Mario-Jason Kikonda

Personal information
- Date of birth: 20 April 1996 (age 30)
- Place of birth: Le Mans, France
- Height: 1.75 m (5 ft 9 in)
- Position: Midfielder

Team information
- Current team: Saint-Colomban Locminé
- Number: 23

Senior career*
- Years: Team / Apps / (Gls)
- 2015–2019: Vannes / 72 / (7)
- 2019: Concarneau / 15 / (0)
- 2019–2021: Paris FC / 41 / (0)
- 2021–2022: Dunkerque / 28 / (0)
- 2023: Paris 13 Atletico / 13 / (2)
- 2023–2024: Botev Vratsa / 15 / (0)
- 2024–2025: Besa Kavajë / 1 / (0)
- 2025: Alashkert / 5 / (0)
- 2025–: Saint-Colomban Locminé / 10 / (0)

= Mario-Jason Kikonda =

French footballer (born 1996)

Mario-Jason Kikonda (born 20 April 1996) is a French professional footballer who plays as a midfielder for Saint-Colomban Locminé.

==Club career==
On 28 August 2019, Kikonda signed his first professional contract with Paris FC. He made his professional debut with Paris FC in a 3–0 Ligue 2 loss to Chambly on 2 September 2019.

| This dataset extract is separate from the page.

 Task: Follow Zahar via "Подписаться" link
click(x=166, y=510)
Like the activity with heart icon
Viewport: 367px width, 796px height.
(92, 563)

On 30 August 2021, he joined Dunkerque on a contract for one season with an option for a second.

On 1 February 2025, Armenian Premier League club Alashkert announced the singing of Kikonda. On 12 May 2025, after just 5 games for the club, Kikonda left Alashkert by mutual agreement.

==Personal life==
Born in France, Kikonda is of Congolese (Kinshasa) descent.